Revised text of statute as amended

Text of the Criminal Justice Act 1991 as in force today (including any amendments) within the United Kingdom, from legislation.gov.uk.

= Criminal Justice Act 1991 =

Act of the Parliament of the United Kingdom

The Criminal Justice Act 1991 (c. 53) is an act of the Parliament of the United Kingdom. Most of it only applies to England and Wales, with certain clauses extended to either Northern Ireland or Scotland. The Act enabled the introduction of private prisons to the United Kingdom, attempted to reform the system of fines in England and Wales, established HM Inspectorate of Probation as a statutory body, and allowed for the Home Secretary to release foreign prisoners from prison to enable their deportation.

As of 2025, the act remains in force with many of its provisions amended by subsequent Criminal Justice Acts.

== History ==
The Conservative MP John Greenway attempted to have the Act amended during its passage to introduce the death penalty for the murder of a police officer.

== Provisions ==

=== Early Removal Scheme ===
The Act mode provision for an Early Removal Scheme. Under the Scheme, the Home Secretary can release foreign national prisoners early from prison where they were subject to deportation or administrative removal. The Scheme is currently regulated by the Criminal Justice Act 2003 and was modified in 2008 by Statutory Instrument to reduce the qualifying period before a prisoner could be released for deportation.

=== Unit fines ===
Section 18 made provision for fines to be imposed using a mathematical formula that took into account the seriousness of the crime and the offenders ability to pay. This was subject to criticism from magistrates and others for imposing significant fines on wealthier individuals for minor offences, and insignificant fines on poorer individuals for more serious offences. Eventually, Kenneth Clarke introduced the Criminal Justice Act 1993 to remove the system of unit fines.

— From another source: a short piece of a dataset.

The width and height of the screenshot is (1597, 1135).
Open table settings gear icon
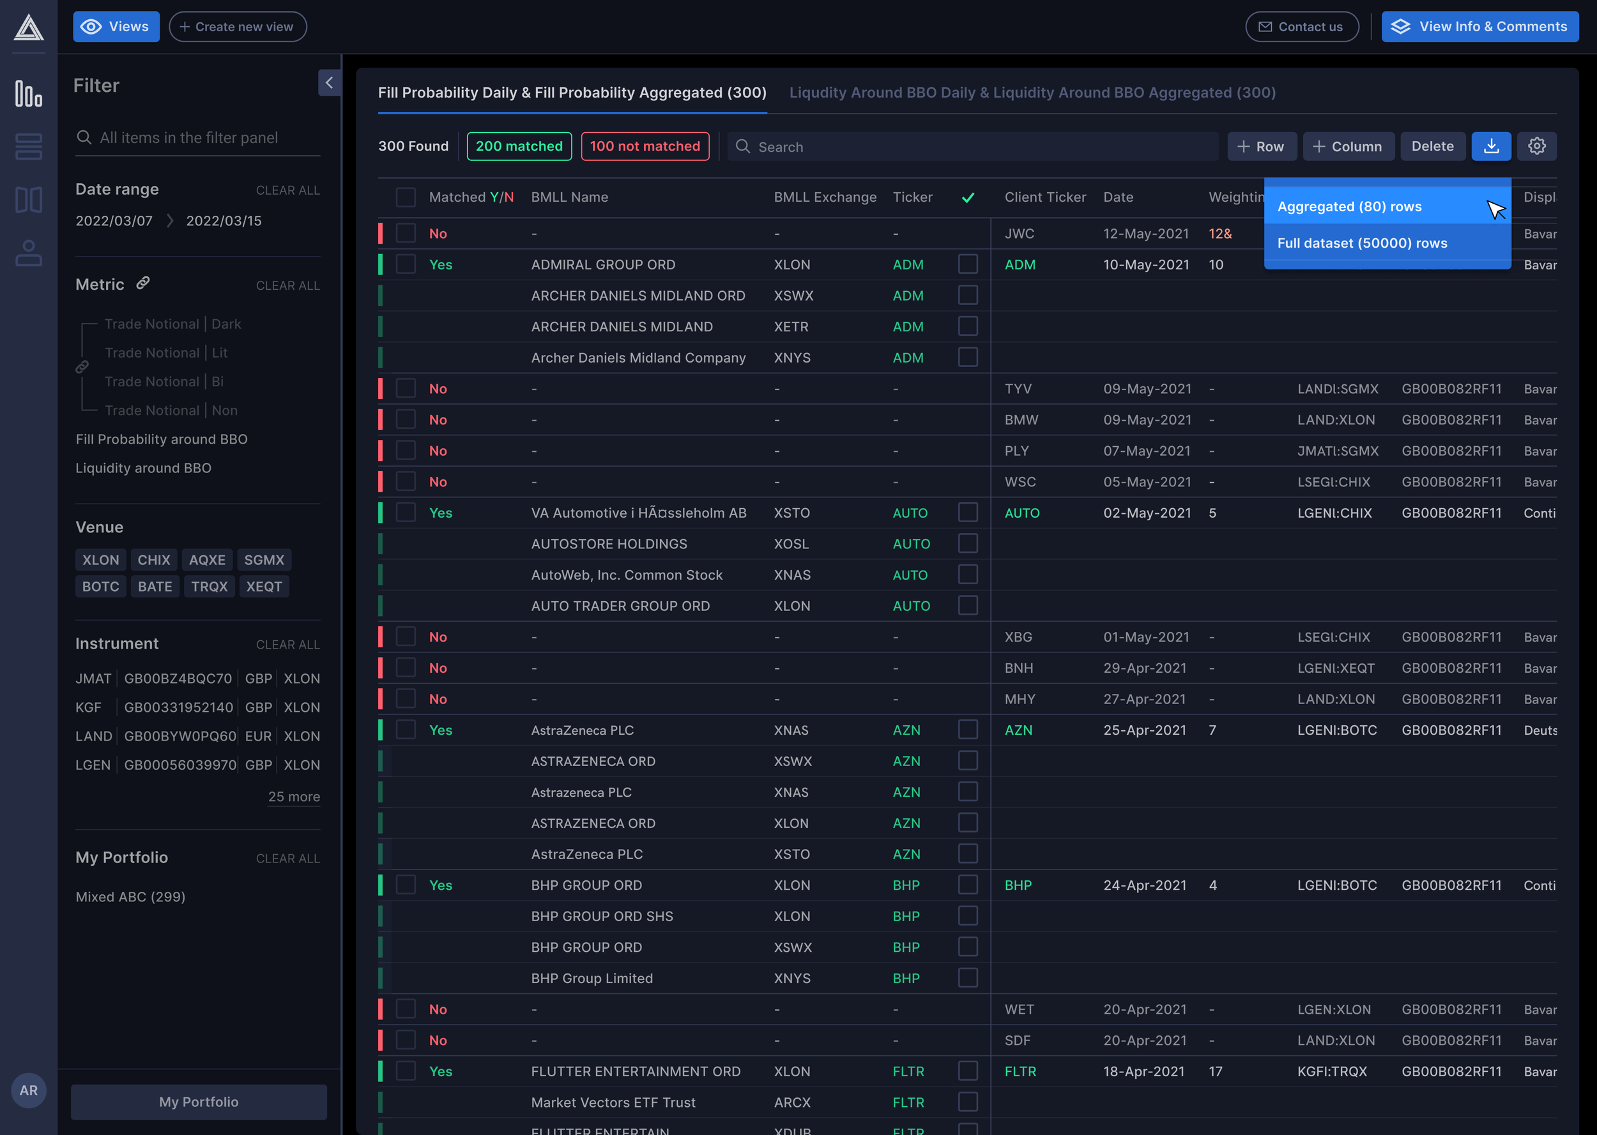[1536, 146]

=== Drug rehabilitation ===
Schedule 1A6 made provision for attendance at drug treatment for an offender on probation who suffered from alcohol or drug dependence.

=== HM Inspectorate of Probation ===
Section 73 placed HM Inspectorate of Probation on a statutory footing.

=== Private prisons ===
Sections 84 to 88 made it possible for the establishment of private prisons in England and Wales. Subsequently, HM Prison Wolds opened as the first privately managed prison in the UK in 1992.